The confirmation came when we found a metal pole sticking out of the snow, painted orange, the trail blazes of the Dartmouth Outing Club. Now we knew for sure we were on the “road to victory.” We checked our watches and it was already approaching noon. Our turnaround time was set at 2:30. Our trek through two feet of unbroken snow was taking longer that we had planned. We forgot that snow travel can double the time it takes to trek a mile in summer.
We labored on, following the obvious path through the woods, and then we found another trail sign: a bucket sitting on a tree stump. I learned from Steve Smith that the bucket is a relic from the Jobildunc Cabin, built near this spot in 1931. The cabin was most likely used by ice climbers, but was abandoned after the infamous hurricane of 1938. Soon after spotting the bucket, we lost the trail and began a long and arduous bushwhack toward the floor of the ravine, looking for an opening that would indicate we were at the first beaver pond and could view the icebound cliffs of the headwall. Climbing higher into the ravine, the snow got deeper and we got slower, slogging through soft, deep snow.
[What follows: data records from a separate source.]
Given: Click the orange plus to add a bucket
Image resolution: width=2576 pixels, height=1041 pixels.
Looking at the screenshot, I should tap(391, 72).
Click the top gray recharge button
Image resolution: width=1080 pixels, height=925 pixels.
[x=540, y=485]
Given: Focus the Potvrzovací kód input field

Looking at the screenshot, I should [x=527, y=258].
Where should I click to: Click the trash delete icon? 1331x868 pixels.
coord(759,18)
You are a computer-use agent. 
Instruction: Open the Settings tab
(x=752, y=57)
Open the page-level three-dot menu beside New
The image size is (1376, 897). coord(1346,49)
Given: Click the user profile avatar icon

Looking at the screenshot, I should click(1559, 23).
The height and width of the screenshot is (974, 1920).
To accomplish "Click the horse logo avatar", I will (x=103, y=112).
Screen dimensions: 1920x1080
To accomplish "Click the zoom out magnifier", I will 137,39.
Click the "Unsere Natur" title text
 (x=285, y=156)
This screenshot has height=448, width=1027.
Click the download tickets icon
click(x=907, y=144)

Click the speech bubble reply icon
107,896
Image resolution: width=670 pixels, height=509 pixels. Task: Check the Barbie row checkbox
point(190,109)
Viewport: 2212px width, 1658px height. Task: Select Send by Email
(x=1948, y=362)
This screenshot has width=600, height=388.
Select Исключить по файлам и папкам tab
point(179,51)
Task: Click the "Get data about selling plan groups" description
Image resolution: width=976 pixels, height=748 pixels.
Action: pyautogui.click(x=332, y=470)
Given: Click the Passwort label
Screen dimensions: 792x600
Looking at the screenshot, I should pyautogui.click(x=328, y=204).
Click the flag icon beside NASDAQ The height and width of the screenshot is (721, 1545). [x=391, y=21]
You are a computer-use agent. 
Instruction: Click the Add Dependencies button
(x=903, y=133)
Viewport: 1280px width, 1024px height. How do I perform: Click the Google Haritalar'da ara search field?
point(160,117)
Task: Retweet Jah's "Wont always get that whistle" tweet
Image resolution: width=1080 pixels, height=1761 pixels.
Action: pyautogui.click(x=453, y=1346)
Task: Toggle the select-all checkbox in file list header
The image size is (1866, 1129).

At about 2:30, we came to the opening we thought was the first pond. Our hearts and hopes jumped with glee. We made it. Within a few minutes, after walking through the opening in the forest, we realized this wasn’t the beaver pond, but more likely a frozen bog. The pond was just beyond a thick wall of conifers that stood like a heavy curtain protecting the “Wizard of Oz” from discovery. Fran and I searched for an opening through the thick wall of trees and, with time ticking away, we knew turnaround time was closing in. Our search ended when we reached an impossible crossing of the headwaters of the Baker River, not far from the bog that was once Deer Lake. Our quest for the headwall of Jobildunk Ravine ended with the realization we had to turn around and begin our trek back to Ravine Lodge. Darkness was closing in soon and we didn’t want to be searching for our path in the dark.
My long-held desire to stand at the headwall of Jobildunk Ravine was over for the moment. The good thing is that the ravine will always be there; it’s not going away. On our hike out of the ravine, donning headlamps to light our way, we began to plan for another attempt to reach the Jobildunc Ravine headwall later in the winter. Besides, the goal of reaching the headwall was only secondary to the walk in the woods and following an abandoned trail.
Most people tramp along the same worn-out paths over and over again. I prefer the solitude and the mystery that awaits me on these adventures. The beauty of the woods that engulfed us that day was the most important aspect of this hike. I look forward to returning to Jobildunc. It will always be there for another try.